Web: Accountant assigns the invoice.
Mobile: Manager approves in two taps.
Design System
Not a Figma library. A technical handoff with the front-end team. Every component included its loading, empty and error states, responsiveness rules and tokens aligned with the Angular architecture. In B2B, design quality shows in production speed, not in mockups.

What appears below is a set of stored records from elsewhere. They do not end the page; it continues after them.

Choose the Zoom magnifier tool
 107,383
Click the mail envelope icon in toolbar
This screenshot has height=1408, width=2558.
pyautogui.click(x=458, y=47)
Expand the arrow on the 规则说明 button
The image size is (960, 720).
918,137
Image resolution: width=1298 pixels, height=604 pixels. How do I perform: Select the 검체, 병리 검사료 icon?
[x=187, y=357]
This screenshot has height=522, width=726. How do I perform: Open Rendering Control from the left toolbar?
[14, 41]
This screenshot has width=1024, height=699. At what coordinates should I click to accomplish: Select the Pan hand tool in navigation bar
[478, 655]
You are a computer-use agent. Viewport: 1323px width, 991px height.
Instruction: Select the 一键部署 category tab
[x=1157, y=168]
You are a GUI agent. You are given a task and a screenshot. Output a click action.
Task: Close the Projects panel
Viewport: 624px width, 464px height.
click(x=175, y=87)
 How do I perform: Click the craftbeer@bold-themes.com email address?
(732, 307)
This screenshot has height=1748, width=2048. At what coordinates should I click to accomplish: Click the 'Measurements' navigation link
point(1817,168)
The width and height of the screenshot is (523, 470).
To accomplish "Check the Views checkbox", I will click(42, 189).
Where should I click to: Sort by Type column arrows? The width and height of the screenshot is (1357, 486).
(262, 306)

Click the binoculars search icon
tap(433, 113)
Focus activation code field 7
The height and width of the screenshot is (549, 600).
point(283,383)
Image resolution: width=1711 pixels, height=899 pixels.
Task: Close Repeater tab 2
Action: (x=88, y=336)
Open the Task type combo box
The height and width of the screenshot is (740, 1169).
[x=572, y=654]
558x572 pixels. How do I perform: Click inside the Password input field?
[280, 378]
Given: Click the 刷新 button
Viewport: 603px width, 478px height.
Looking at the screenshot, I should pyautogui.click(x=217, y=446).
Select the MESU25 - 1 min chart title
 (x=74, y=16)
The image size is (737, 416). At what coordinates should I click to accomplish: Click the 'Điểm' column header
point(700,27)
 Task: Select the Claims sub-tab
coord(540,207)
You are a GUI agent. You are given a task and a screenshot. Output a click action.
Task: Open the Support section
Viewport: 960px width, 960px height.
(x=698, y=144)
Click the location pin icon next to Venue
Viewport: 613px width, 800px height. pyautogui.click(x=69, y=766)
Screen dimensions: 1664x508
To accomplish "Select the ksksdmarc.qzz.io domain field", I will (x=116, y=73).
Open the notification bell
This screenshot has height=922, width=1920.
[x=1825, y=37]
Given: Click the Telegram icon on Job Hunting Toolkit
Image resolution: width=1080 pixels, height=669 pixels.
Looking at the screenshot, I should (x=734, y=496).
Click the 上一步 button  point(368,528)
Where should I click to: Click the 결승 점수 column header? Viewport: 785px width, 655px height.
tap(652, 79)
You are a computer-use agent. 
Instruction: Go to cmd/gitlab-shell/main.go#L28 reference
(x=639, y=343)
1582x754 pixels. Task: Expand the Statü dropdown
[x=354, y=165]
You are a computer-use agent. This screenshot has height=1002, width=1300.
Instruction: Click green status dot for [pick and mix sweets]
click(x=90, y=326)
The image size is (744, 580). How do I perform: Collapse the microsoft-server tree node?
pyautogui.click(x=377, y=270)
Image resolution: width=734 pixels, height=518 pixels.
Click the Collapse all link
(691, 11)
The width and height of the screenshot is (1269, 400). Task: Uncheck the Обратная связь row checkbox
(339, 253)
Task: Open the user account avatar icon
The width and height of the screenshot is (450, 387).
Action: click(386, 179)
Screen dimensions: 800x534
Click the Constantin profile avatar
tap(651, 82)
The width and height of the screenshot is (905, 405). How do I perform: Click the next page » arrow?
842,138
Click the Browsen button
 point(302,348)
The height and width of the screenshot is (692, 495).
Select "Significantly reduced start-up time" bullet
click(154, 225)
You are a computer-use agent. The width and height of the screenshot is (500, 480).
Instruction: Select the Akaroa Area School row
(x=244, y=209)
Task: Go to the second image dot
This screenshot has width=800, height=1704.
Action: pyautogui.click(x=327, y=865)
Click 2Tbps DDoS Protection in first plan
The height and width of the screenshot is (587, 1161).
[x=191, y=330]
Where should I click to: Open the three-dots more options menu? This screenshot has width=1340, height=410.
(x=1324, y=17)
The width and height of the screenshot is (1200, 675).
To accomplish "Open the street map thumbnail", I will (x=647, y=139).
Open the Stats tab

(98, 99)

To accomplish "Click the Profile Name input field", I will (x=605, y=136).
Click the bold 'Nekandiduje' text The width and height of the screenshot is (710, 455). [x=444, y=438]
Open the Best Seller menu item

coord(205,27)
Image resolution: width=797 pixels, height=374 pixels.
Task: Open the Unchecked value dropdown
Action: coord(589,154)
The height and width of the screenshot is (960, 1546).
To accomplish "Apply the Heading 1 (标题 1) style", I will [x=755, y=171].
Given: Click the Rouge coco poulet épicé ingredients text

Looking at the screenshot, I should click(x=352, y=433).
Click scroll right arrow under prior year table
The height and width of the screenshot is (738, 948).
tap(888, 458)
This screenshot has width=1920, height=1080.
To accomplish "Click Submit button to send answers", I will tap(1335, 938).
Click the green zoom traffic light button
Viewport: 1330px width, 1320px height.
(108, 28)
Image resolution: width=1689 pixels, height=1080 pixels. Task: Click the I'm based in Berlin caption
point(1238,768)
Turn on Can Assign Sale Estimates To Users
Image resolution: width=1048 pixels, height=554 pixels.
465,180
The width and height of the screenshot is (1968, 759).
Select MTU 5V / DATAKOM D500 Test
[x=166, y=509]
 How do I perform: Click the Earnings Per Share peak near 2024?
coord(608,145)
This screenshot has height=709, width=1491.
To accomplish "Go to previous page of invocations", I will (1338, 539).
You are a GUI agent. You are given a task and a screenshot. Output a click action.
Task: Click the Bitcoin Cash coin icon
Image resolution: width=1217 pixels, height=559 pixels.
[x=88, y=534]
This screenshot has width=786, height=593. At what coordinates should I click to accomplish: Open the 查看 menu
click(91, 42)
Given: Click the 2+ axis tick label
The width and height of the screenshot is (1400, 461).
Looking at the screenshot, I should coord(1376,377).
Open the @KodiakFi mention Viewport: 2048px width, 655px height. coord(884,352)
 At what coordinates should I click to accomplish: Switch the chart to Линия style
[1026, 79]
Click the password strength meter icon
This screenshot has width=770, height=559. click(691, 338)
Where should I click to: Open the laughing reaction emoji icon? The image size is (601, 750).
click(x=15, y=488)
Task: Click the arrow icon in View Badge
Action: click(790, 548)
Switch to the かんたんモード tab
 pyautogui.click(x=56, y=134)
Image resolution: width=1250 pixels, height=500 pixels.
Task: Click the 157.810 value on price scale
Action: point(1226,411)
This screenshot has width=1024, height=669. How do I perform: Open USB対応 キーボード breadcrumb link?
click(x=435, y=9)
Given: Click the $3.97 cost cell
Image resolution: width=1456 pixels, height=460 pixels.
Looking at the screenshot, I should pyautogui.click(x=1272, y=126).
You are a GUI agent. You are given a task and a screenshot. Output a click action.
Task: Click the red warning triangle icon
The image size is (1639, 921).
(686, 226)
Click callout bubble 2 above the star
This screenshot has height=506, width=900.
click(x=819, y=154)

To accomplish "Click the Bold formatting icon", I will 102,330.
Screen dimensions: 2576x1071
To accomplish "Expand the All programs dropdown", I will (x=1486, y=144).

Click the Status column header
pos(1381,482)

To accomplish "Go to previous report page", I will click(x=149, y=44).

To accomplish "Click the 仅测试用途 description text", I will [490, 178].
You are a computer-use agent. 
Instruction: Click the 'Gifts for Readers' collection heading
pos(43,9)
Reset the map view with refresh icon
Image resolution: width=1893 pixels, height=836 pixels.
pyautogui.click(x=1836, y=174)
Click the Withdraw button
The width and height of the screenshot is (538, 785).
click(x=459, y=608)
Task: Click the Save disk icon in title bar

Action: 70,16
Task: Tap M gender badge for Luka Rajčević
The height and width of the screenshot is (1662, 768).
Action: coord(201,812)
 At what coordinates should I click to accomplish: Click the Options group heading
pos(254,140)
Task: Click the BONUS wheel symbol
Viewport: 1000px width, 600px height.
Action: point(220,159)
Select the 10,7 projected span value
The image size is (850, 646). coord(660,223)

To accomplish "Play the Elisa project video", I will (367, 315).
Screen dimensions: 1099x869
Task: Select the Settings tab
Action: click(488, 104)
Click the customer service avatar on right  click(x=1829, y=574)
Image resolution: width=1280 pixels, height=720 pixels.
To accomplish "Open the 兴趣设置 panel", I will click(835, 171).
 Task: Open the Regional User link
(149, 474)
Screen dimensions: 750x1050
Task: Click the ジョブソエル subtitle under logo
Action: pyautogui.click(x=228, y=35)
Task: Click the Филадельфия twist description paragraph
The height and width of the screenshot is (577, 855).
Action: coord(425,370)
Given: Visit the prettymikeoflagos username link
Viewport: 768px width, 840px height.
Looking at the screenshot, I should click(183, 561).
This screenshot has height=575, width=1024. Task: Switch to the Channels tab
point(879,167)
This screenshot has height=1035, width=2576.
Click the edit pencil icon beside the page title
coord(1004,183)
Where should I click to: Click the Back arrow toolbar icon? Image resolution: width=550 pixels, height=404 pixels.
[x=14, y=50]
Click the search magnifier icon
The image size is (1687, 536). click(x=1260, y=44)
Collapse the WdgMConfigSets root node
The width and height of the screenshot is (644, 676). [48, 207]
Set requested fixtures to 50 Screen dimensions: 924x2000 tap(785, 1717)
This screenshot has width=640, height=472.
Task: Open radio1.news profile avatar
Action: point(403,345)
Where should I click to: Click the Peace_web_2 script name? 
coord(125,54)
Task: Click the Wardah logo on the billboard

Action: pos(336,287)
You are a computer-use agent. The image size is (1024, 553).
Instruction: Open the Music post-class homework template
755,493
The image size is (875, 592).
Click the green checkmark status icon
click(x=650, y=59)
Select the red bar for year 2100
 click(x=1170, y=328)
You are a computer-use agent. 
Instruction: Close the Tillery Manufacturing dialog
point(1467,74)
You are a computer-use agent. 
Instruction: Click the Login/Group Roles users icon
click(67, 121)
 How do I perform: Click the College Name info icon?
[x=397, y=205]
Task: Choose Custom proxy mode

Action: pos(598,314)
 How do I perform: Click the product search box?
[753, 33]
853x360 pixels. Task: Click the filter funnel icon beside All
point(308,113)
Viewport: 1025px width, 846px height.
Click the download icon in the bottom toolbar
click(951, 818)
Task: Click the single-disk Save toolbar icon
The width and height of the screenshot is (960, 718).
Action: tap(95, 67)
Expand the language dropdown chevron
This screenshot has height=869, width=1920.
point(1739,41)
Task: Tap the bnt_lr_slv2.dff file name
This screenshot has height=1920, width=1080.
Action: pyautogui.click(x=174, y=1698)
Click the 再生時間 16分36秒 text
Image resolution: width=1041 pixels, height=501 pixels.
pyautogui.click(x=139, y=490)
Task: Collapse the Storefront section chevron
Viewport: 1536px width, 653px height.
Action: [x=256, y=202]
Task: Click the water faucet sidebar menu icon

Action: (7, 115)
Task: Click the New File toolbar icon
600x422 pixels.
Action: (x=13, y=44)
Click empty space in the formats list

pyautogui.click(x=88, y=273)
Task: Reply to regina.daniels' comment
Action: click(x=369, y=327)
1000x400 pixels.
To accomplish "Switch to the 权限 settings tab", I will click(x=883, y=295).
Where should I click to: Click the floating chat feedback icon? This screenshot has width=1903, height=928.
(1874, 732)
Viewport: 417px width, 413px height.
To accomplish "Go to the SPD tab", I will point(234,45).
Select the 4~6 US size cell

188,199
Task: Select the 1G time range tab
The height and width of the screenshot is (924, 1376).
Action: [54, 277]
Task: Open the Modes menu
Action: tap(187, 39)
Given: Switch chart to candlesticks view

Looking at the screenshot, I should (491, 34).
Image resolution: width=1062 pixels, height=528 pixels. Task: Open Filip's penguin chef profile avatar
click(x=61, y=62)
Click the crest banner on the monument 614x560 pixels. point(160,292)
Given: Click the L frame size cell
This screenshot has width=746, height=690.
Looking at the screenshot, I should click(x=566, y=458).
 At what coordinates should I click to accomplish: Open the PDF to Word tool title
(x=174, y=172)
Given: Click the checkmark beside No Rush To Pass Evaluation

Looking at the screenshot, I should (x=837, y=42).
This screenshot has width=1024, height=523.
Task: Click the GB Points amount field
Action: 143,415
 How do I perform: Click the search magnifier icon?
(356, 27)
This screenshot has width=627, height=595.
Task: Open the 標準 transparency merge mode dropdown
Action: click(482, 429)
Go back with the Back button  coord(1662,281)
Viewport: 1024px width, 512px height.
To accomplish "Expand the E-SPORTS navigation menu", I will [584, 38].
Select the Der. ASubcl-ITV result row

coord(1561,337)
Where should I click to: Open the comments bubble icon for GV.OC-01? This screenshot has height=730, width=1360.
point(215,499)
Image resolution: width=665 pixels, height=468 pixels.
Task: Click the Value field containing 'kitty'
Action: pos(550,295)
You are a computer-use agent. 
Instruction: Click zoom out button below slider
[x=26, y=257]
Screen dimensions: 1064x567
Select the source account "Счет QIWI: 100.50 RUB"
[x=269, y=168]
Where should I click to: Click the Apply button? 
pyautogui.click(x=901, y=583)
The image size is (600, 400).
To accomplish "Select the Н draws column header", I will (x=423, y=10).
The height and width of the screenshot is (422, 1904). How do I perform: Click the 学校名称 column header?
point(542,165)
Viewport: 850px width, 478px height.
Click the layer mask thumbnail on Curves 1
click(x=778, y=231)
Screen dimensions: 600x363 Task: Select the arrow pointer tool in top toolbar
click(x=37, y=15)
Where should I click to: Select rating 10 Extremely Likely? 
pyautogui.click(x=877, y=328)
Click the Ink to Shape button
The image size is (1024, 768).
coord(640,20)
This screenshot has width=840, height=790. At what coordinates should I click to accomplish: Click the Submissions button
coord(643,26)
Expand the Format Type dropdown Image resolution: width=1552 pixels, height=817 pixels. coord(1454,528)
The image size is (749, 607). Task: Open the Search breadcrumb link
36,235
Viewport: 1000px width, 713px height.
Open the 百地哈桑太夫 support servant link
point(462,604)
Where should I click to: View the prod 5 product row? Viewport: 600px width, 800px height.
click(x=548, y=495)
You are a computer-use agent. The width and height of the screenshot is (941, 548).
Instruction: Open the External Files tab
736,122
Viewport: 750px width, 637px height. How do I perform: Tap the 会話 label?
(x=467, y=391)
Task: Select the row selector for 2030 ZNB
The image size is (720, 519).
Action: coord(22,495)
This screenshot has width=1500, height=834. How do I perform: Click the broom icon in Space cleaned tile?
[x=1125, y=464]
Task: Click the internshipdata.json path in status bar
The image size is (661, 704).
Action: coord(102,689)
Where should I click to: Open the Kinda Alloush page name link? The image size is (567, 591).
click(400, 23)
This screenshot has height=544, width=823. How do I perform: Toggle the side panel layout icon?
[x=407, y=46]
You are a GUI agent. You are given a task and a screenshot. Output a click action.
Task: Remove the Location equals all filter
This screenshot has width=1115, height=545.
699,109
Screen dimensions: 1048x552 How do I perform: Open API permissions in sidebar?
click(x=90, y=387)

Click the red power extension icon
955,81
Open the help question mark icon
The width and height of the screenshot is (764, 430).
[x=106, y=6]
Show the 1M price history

Each component included its full set of states and tokens, already named to match the front-end variables. The image shows a small selection.
Foundations

Before any component existed, each foundation was already a named token: colours, typography, spacing, radius and shadows. The image shows a small selection.
Anatomy

Each component was documented as a set of named tokens: radius, padding, icon size, typography and colours.
States

Each state of the button was mapped to a named colour token, used directly by the front-end.
Page States

Each screen was designed in its 4 states from the start. The front-end built the real behaviour, not just the happy path.
Business Impact
Most Comply customers came from paper-based workflows.
Metrics validated with 5 beta companies. The design primarily contributed to: error reduction (guided workflows), reduced time per invoice (auto-fill and visual matching) and expense visibility (role-based dashboards). Accounting automation and OCR were contributions from the engineering team.
Before | After | |
|---|---|---|
Savings per invoice | 46-50€ | -45€ (-90%) |
Time per invoice | 12–15 min | <2 min (−85%) |
Accounting closing | 7–10 days | <1 day (−90%) |
Errors and duplicates | 3–5% | <1% |
Process automation | 0–10% (Mostly manual) | 100% |
Expense visibility | 20–40% fragmented | 100% |
Learnings
Automation must be visible to be trusted. Silent auto-fills made accountants close the app. I made every automated action visible, reversible and explained.
The design system is half the product in regulated environments. It is where compliance lives, not just a styling layer.
The best design decisions came from meetings with SAP consultants, not from Figma. The rules and flows of the product came out of these meetings. Figma only translated them.
5 years on Comply showed me one thing: design doesn't happen in Figma. It happens in meetings, in quick sketches, in slow conversations that turn ideas into real products.